Roland mengamati lukisan itu dengan saksama, tetapi ia tidak dapat memperoleh banyak informasi dari gambar yang buram itu. Jika apa yang mereka lihat benar-benar sebuah fatamorgana, kota yang sebenarnya pasti berada di suatu tempat di Tanah Barbar. Kabut berwarna merah yang tampak seperti darah yang mengaburkan langit di atas kota itu, mungkin adalah gas pernapasan yang menjadi kekuatan para iblis. Penjelasan ini tampaknya lebih masuk akal daripada memikirkan teori mengenai alien. Lagi pula, Pegunungan Tak Terjangkau adalah wilayah misterius yang tidak pernah dilalui oleh manusia. Mungkin saja ada beberapa ras lain yang tinggal di wilayah itu.

Sekarang, satu-satunya pertanyaan yang tersisa adalah mengenai kitab kuno itu. "Nightingale dan Wendy memberitahuku bahwa Cara memutuskan untuk mencari Gunung Suci berdasarkan sebuah kitab kuno." "Gulir, pernahkah kamu membaca buku itu sebelumnya?" tanya Roland kepada Gulir.

Gulir merasa ragu sejenak dan ia menjawab, "Cara tidak mengizinkan kami membaca kitab itu. Tapi aku, aku pernah mengintip isi kitab itu. Isi kitab itu membingungkan dan juga … mengagumkan."

"Bisakah kamu membuat salinannya? Aku ingin membacanya."

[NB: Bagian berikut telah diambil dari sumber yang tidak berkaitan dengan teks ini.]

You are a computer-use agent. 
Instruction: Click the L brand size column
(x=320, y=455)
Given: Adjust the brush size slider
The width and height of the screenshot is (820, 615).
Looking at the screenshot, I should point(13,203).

"Apa yang dikatakan kitab itu tidak benar, Yang Mulia. Ketidakberadaan Gunung Suci telah menunjukkan bahwa hal itu adalah sebuah kebohongan." Gulir menghela nafas dan mengangkat tangan kanannya. "Aku harap Anda tidak akan terlalu terpengaruh dengan apa yang tertulis di kitab itu."

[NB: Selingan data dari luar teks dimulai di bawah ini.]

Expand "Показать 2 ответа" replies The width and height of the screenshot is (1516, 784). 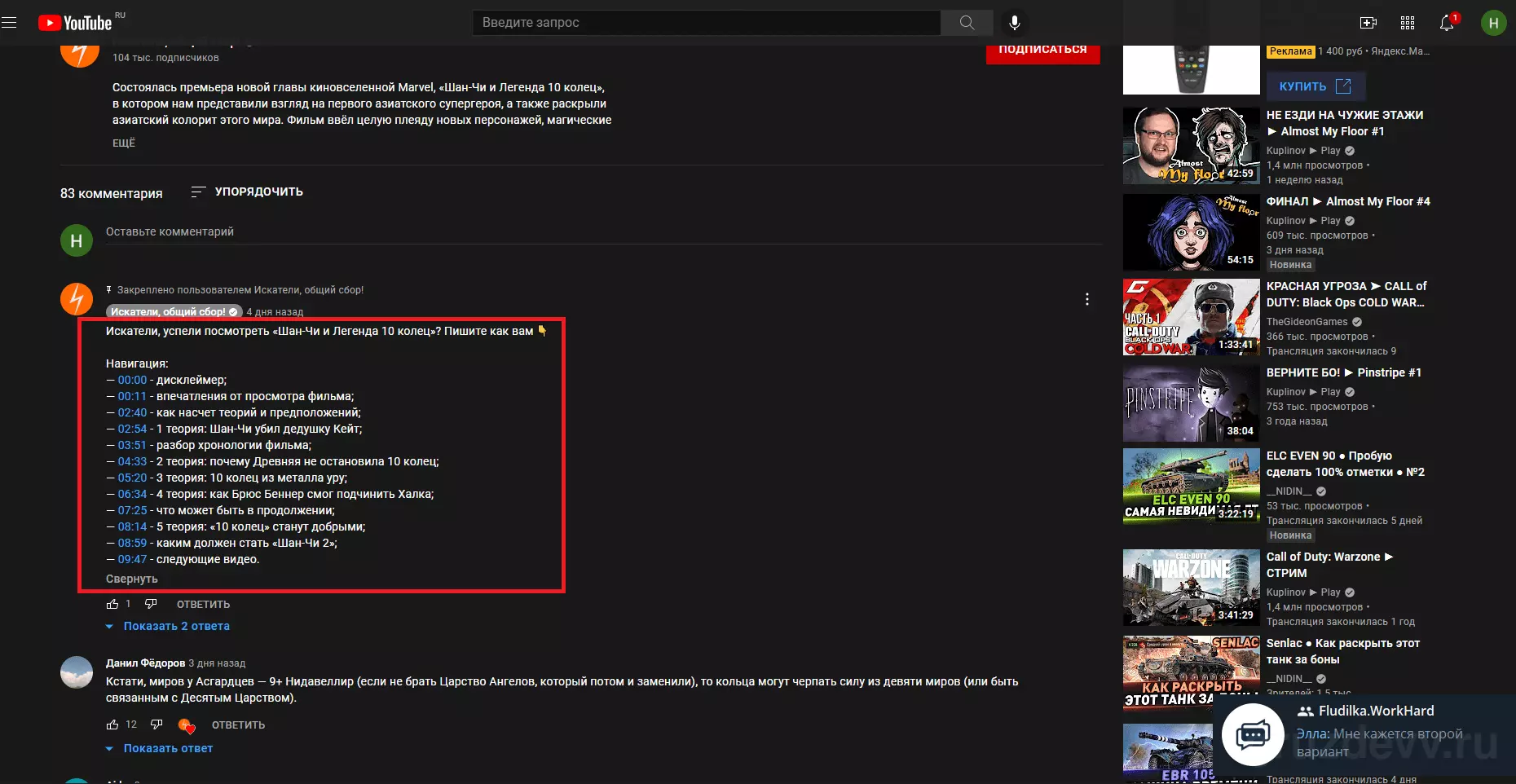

Sebuah buku dengan tinta emas muncul di udara, dengan sampul depan dan belakang yang terbuka lebar. Halaman-halaman buku dengan cepat terbuka. Kemudian kitab itu tiba-tiba tertutup dan turun ke tangan Gulir. "Yang Mulia, aku harap Anda membacanya sendiri karena aku tidak ingin saudari-saudari kami menjadi keras kepala dan radikal seperti Cara."

Roland mengambil kitab itu dan menjawab, "Aku mengerti."

Setelah semua penyihir meninggalkan kantor Roland, Nightingale menampakkan diri di sofa dengan diam-diam. Nightingale mengangkat jubahnya, mengangkat kakinya ke kursi dan kemudian mulai memakan dendeng ikan seperti yang selalu ia lakukan.

"Apakah kamu tidak ingin membaca kitabnya?" Roland bertanya pada Nightingale sambil tersenyum.

Nightingale melihat kitab itu dengan pandangan meremehkan. "Aku tidak tertarik dengan isi kitab yang telah membuat seorang penyihir tua dan gila menjadi terobsesi."

Roland menggelengkan kepalanya dan ia kembali ke meja. Roland membuka kitab itu dengan sangat hati-hati seolah-olah buku itu memiliki sebuah kekuatan sihir.

Seperti yang dikatakan Gulir, sebagian besar isi kitab itu sulit dipahami dan tidak diartikulasikan. Tampaknya kata-kata dan tata bahasanya juga ketinggalan zaman. Buku ini mencatat semuanya dari Bulan Merah sampai mengenai gerbang batu raksasa, tetapi tidak Gunung Suci. Bahkan, selain beberapa frasa di sana-sini, sisanya hanyalah kalimat yang meracau. Kesimpulannya, Roland mengenali setiap kata di dalam buku, tetapi ia tidak dapat memahami apa pun. Roland bertanya-tanya apakah informasi yang hilang itu dikarenakan cara membaca Gulir yang tergesa-gesa, ataukah kitab itu memang tidak lengkap.

Roland mengabaikan beberapa paragraf yang membosankan di bagian tengah dan langsung melompat sampai ke bagian terakhir. Hanya beberapa halaman pertama dari kitab itu yang ada tulisannya. Bagian terakhir dari kitab itu, benar-benar kosong. Di halaman terakhir kitab itu, tulisan tangan si penulis kitab tiba-tiba berubah. Tulisan yang awalnya rapi tiba-tiba berubah menjadi tulisan cakar ayam, seolah-olah si penulis menulis kitab itu dengan terburu-buru. Isinya, mulai menjadi lebih jelas dan lebih mudah dipahami.

Kalimat pertama kitab itu berbunyi, "Kami telah gagal. Tidak mungkin orang biasa dapat mengalahkan iblis-iblis itu."